Vocabulary for Kubernetes Troubleshooting: Debugging Terms Explained

Master the English vocabulary of Kubernetes troubleshooting — pods, evictions, CrashLoopBackOff, OOMKilled and more — with example sentences and pronunciation tips.

When a Kubernetes cluster misbehaves, you need to describe what’s happening fast and precisely — in Slack, on a call, or in an incident channel. The vocabulary is dense and full of compound terms that don’t appear in any dictionary. This guide explains the core troubleshooting vocabulary with example sentences you can reuse.


The building blocks

Before troubleshooting, make sure these are second nature:

  • pod — the smallest deployable unit; one or more containers. “The pod is stuck in Pending.”
  • node — a worker machine. “That node is under memory pressure.”
  • deployment — manages a set of identical pods. “I rolled back the deployment.”
  • replica — one copy of a pod. “We’re running three replicas.”
  • namespace — a logical partition of the cluster.
  • control plane — the brain (API server, scheduler, etc.).
  • kubelet — the agent on each node. “The kubelet stopped reporting.”

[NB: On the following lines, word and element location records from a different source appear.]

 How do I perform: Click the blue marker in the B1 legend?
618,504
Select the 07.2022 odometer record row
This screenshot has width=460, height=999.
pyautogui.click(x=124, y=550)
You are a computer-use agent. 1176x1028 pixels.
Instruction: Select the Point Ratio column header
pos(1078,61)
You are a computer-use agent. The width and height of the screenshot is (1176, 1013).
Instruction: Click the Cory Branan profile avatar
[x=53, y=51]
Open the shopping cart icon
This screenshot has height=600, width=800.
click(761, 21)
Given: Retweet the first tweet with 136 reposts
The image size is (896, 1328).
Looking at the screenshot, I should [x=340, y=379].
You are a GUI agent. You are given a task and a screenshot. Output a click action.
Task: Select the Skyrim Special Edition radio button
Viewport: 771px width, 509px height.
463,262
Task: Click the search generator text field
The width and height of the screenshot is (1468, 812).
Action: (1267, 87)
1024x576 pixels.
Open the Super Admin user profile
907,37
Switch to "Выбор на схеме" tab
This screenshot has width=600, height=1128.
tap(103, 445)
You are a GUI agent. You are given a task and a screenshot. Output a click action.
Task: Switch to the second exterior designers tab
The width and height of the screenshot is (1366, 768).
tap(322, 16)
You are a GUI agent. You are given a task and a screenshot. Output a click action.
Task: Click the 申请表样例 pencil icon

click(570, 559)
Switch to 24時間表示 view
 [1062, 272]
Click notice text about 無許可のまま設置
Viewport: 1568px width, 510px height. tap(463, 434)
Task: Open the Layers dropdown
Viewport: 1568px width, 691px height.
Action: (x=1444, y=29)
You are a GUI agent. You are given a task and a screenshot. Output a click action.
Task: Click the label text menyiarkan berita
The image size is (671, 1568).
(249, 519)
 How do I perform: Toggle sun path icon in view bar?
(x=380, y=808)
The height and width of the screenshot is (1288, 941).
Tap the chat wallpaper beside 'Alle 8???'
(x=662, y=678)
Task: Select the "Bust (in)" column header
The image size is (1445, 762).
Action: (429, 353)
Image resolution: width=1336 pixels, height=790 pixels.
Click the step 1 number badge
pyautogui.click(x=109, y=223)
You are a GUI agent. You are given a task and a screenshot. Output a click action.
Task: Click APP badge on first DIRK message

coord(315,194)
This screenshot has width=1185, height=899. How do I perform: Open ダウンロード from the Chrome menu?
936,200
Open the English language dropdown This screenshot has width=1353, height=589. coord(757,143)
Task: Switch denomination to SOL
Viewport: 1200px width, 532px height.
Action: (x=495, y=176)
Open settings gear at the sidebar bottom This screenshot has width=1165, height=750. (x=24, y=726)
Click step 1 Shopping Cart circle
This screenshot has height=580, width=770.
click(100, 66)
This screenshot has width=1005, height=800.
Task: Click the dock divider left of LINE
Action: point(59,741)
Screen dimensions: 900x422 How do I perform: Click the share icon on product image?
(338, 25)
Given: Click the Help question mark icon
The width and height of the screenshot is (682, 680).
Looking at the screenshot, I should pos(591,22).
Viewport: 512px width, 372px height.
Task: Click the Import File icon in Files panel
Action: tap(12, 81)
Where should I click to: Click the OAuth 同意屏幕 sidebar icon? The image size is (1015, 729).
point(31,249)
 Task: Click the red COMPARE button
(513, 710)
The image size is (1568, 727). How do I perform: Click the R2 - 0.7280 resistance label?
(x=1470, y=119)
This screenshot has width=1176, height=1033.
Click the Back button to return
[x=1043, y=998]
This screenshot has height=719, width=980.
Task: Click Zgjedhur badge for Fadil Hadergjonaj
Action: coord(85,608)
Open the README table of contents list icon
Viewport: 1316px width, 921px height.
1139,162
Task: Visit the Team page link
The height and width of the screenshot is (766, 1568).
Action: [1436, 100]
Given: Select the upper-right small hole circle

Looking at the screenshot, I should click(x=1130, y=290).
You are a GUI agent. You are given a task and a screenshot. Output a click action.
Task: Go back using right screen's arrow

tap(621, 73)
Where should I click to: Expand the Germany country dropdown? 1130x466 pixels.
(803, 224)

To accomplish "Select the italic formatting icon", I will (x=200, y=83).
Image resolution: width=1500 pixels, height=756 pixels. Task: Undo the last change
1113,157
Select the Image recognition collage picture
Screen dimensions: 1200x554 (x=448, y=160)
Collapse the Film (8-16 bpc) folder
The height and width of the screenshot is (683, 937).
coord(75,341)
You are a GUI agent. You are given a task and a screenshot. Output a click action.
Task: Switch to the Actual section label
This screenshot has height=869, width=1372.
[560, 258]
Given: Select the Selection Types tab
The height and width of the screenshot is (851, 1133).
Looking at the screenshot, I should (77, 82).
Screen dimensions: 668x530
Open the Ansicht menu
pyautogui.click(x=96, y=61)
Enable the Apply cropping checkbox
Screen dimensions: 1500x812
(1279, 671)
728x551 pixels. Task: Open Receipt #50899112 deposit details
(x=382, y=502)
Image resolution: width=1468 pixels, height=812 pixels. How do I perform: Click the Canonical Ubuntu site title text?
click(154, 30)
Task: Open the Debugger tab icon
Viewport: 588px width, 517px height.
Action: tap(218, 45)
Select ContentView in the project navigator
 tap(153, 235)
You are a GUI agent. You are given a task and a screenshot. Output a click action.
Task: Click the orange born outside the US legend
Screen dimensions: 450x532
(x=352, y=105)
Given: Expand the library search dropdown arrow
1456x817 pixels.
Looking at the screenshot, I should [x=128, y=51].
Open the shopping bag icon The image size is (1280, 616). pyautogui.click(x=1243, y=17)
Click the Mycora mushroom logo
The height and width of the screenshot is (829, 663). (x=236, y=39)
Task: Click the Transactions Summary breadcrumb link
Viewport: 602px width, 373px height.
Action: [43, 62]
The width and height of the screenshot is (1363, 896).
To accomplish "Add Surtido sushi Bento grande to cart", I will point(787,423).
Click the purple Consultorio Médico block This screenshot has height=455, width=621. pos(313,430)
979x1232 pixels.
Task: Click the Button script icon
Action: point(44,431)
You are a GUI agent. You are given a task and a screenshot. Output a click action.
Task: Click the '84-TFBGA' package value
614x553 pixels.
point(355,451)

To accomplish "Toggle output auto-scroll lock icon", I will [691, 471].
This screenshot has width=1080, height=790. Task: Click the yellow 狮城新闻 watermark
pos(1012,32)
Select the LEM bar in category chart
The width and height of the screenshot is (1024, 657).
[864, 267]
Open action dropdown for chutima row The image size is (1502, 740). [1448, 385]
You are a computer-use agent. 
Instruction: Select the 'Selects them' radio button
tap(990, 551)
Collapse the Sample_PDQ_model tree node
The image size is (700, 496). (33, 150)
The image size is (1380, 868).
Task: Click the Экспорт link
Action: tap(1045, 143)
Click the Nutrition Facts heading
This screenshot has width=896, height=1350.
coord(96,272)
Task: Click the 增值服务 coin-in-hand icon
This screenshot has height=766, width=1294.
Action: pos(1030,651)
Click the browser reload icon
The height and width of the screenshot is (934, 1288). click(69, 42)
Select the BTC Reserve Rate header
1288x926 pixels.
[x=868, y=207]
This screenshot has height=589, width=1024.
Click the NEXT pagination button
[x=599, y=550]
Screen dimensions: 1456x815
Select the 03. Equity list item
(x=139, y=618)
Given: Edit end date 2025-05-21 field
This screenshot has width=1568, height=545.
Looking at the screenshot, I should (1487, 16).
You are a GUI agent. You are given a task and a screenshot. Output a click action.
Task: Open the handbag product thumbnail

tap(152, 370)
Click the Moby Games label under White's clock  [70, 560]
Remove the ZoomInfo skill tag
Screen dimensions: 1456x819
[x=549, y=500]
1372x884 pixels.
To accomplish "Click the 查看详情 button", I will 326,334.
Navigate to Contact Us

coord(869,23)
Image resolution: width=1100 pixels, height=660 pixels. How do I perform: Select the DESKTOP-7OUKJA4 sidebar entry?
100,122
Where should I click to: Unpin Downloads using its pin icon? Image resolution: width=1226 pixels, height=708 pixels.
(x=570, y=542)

Pronunciation: kubectl is commonly said “cube-control” or “cube-cuttle”; kubelet is “cube-let”. Either is accepted — pick one and be consistent.


Pod states and what they mean

Half of troubleshooting is reading and naming pod states.

  • Pending — scheduled but not running yet. “It’s stuck in Pending — no node has capacity.”
  • Running — at least one container is up.
  • CrashLoopBackOff — the container keeps crashing and restarting, with growing delays. “The pod is in CrashLoopBackOff — it’s failing on startup.”
  • ImagePullBackOff — Kubernetes can’t pull the container image. “ImagePullBackOff — probably a bad tag or a registry auth issue.”
  • Terminating — being shut down. “The pod is stuck Terminating.”
  • Completed — a job finished successfully.
  • Error / Failed — terminated unsuccessfully.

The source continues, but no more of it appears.